• **Passage**:

>> begin

Mehta found that there are strategies to increase your odds in the lottery – but you shouldn’t use them. Mostly, his research uncovered the absolutely stunning amount of money many Americans will lose playing the lottery over the course of their lifetimes.

He also found that recent changes to the games are exacerbating those losses. Winning the lottery has always been far-fetched, but in recent years, popular lotteries have been re-engineered to make their contests more appealing, but also further decrease your odds of hitting the jackpot.

Mehta spoke with me last week about his research and the real cost of the lottery. This interview has been edited for length and clarity.

Q: What did you find when you started researching the numbers behind the lottery?

A: One, how few people actually win. I don’t mean just the jackpots, but actually make any money on their tickets. Only 2 percent of regular players will break even. Even if you win, it’s taxed, so fewer than that win money on a net basis.

Next, the sheer volume of spending that goes into the lottery system. It comes to $73 billion and it’s growing each year. Proponents say people will spend money anyway – they should be allowed to spend it on entertainment. But the amount spent on other forms of enjoyment, like football games, pizza and Coca-Cola, pales in comparison. For example, total annual spending on Starbucks in the U.S. and on gambling in Las Vegas combined comes to about $20 billion.

The final thing is how much people are playing. Regular players, roughly the top 5 percent of people who play the lottery, are spending a few thousand dollars a year, or more than a hundred thousand dollars on average in their lifetime, assuming no interest. The irony is that 98 percent are blowing this for the chance to make say a million dollars, which would then be taxed, so it would be reduced to about $500,000. Meanwhile, if they invested at a conservative 2 percent return, they could have had a guaranteed nest egg of hundreds of thousands of dollars. More than 50 million Americans are playing at least a thousand dollars annually for life.

Q: What were your thoughts about the lottery after doing all this research?

A: I’ve spent a lot of time in the government, working to get people in a more comfortable position financially. So when I see something that’s so asymmetric, where people are throwing their money away on this promise that is funded by state governments, it’s very sad.

>> end

• **Task goal**: Write the next part of the lottery interview, picking up after its final sentence.

• **Record extracts**:
>> begin

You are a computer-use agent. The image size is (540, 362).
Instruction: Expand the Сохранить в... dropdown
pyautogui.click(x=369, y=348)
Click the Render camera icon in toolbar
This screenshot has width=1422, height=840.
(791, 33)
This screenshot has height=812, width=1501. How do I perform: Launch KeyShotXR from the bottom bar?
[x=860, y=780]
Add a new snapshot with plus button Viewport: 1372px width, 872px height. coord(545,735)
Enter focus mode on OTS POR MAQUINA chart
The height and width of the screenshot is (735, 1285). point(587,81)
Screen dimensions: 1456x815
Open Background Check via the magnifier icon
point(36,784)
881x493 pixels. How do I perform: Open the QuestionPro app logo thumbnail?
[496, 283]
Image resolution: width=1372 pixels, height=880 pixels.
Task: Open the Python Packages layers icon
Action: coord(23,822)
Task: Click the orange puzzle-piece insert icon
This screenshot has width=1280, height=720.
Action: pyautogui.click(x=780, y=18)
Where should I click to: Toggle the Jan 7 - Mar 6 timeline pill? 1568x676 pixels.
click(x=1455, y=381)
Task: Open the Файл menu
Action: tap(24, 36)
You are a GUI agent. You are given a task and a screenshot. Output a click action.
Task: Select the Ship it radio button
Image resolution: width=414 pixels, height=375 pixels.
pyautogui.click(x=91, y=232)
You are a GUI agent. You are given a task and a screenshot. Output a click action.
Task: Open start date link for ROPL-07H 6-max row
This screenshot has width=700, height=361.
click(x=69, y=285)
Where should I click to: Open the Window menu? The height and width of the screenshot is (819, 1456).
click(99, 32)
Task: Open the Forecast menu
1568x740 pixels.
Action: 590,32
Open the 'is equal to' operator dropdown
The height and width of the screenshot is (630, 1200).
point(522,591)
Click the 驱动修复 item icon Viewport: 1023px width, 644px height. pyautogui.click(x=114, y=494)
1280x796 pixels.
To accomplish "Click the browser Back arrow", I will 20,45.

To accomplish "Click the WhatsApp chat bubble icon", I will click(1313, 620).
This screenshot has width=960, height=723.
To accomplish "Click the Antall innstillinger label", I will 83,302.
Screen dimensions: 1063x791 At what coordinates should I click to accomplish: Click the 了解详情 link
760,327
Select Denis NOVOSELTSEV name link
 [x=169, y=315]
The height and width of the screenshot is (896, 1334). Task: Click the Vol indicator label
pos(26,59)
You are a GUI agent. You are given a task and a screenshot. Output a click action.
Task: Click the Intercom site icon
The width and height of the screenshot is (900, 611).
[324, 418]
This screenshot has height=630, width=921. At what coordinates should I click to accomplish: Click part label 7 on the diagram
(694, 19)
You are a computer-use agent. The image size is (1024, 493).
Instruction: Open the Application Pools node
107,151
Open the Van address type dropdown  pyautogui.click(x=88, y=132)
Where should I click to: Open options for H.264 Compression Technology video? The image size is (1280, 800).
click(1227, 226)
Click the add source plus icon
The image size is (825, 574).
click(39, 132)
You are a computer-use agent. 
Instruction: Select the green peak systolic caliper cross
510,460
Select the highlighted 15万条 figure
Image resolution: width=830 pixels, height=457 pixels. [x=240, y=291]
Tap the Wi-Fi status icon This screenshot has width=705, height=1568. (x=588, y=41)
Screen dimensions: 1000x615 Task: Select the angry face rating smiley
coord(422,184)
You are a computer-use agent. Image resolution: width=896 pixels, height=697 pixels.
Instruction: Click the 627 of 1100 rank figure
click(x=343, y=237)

>> end

• **Task result**:
The lottery optimizes its game to draw the most money out of people. In the last few years, two of the big multi-state lotteries, the Powerball and the Mega Millions games, have both been re-engineered so the odds of winning are lower, but when a win actually happens, it’s a larger jackpot. The average lottery jackpot is around twice what it was a couple years ago. If you look at the top 10 jackpots of all time, four of them have happened so far in 2016 alone. Meanwhile, the odds are lower, meaning the vast majority of gamers are walking away with a gargantuan loss.

The associations for Powerball and Mega Millions both made these changes at roughly the same time. They were concerned that, without the eye-catching jackpot levels, they wouldn’t be able to reinvigorate sales they thought were otherwise slumping.

Q: How did they actually create these big jackpots?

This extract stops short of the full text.